Each line below with the string "computer" should be copied.

Records for this exercise:
++++++++++++++++++++

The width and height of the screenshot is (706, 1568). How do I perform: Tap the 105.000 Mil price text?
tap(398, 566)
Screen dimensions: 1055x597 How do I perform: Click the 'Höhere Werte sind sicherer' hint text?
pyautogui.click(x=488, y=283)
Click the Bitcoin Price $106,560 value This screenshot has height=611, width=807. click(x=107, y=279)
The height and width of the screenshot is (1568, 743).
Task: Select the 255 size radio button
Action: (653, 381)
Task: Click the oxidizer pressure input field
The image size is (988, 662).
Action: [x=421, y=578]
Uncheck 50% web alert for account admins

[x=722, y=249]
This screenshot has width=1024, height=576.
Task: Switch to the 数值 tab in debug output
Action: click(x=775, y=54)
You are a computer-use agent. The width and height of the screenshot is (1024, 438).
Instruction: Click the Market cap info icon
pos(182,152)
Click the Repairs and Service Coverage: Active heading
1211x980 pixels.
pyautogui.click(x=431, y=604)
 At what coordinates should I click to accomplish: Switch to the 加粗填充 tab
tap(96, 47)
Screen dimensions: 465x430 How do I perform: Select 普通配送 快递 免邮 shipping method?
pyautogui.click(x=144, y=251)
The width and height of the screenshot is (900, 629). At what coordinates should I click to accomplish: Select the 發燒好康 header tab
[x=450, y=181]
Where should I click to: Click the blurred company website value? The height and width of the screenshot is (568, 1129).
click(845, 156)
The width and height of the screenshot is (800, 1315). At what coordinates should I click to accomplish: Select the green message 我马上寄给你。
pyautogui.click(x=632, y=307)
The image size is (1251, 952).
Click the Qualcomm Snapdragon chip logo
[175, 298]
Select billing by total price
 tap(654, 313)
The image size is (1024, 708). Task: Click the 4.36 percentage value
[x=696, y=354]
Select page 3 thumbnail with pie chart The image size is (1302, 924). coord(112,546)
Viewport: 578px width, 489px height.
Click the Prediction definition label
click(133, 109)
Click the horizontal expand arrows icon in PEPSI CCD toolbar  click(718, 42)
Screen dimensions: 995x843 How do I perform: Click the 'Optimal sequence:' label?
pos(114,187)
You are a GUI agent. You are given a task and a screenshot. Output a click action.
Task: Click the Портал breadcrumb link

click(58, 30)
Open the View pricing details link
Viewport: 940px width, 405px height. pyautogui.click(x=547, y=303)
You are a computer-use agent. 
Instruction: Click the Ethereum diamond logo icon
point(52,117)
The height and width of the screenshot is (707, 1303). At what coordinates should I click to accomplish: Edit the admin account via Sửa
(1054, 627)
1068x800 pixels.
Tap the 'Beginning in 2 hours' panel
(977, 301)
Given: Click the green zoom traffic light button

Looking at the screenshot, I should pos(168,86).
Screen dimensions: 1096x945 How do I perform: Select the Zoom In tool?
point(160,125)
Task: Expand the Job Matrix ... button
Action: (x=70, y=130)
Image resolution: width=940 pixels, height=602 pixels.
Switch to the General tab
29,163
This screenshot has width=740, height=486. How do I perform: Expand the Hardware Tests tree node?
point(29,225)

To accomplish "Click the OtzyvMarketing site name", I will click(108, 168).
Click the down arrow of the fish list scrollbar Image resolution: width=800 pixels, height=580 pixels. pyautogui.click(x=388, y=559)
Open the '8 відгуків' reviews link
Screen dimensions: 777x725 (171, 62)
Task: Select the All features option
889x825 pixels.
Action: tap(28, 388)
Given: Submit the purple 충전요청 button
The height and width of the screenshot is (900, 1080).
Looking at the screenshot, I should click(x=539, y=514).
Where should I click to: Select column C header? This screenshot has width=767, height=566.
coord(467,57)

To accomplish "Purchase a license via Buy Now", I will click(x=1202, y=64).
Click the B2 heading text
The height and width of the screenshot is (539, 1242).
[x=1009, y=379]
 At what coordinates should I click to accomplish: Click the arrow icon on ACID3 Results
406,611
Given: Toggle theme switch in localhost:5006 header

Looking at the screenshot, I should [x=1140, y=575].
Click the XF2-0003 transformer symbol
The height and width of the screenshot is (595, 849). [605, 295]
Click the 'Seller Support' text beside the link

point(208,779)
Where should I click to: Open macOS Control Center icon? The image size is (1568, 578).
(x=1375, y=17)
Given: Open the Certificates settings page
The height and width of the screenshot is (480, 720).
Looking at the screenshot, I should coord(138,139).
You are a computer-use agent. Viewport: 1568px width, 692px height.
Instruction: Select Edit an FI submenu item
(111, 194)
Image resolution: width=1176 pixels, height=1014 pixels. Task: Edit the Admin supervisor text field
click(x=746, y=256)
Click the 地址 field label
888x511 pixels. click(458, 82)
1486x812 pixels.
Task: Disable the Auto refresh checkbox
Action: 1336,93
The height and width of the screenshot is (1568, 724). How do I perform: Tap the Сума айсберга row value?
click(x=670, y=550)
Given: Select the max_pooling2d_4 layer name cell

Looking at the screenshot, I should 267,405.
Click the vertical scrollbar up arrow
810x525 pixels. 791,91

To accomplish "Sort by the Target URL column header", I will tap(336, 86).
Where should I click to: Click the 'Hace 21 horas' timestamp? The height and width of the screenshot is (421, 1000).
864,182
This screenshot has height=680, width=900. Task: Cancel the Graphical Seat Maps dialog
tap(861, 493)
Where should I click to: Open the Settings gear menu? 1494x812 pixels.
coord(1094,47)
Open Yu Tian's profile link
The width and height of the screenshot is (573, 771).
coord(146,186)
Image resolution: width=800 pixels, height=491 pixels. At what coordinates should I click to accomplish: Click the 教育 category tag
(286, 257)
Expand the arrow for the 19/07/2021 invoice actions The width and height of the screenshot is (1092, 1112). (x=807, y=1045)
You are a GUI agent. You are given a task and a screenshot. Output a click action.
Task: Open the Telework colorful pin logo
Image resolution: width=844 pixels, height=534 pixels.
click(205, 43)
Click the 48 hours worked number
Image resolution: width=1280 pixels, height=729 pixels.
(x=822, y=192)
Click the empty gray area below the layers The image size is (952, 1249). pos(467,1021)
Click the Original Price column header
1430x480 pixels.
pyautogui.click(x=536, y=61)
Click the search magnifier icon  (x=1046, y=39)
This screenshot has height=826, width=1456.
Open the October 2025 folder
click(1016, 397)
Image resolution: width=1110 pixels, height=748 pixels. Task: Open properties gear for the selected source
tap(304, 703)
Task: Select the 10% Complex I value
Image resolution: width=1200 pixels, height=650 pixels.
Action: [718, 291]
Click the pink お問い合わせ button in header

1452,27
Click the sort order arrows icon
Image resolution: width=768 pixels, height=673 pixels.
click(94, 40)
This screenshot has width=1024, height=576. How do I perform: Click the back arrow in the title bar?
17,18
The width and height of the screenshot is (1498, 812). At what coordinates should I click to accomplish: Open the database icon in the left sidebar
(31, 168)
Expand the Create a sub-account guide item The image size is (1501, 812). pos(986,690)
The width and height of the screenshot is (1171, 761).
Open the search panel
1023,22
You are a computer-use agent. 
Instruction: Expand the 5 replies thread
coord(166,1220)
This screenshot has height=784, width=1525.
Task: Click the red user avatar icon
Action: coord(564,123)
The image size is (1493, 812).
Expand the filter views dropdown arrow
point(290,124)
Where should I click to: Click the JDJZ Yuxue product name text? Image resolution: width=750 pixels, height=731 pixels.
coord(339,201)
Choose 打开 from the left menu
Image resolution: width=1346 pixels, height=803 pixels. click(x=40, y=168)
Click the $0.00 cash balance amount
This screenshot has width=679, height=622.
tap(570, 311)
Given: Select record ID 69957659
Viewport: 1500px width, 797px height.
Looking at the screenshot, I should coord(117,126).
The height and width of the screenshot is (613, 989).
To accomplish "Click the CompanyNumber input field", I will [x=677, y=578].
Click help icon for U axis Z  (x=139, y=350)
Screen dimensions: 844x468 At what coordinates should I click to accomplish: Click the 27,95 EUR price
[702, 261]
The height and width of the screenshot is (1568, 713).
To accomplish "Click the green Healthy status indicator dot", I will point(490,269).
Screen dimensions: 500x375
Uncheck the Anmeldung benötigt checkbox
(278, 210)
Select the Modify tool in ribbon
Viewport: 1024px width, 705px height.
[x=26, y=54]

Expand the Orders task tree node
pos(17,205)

++++++++++++++++++++

Result below:
You are a computer-use agent. The width and height of the screenshot is (1024, 438).
You are a computer-use agent. 
You are a computer-use agent. Viewport: 1568px width, 692px height.
You are a computer-use agent. 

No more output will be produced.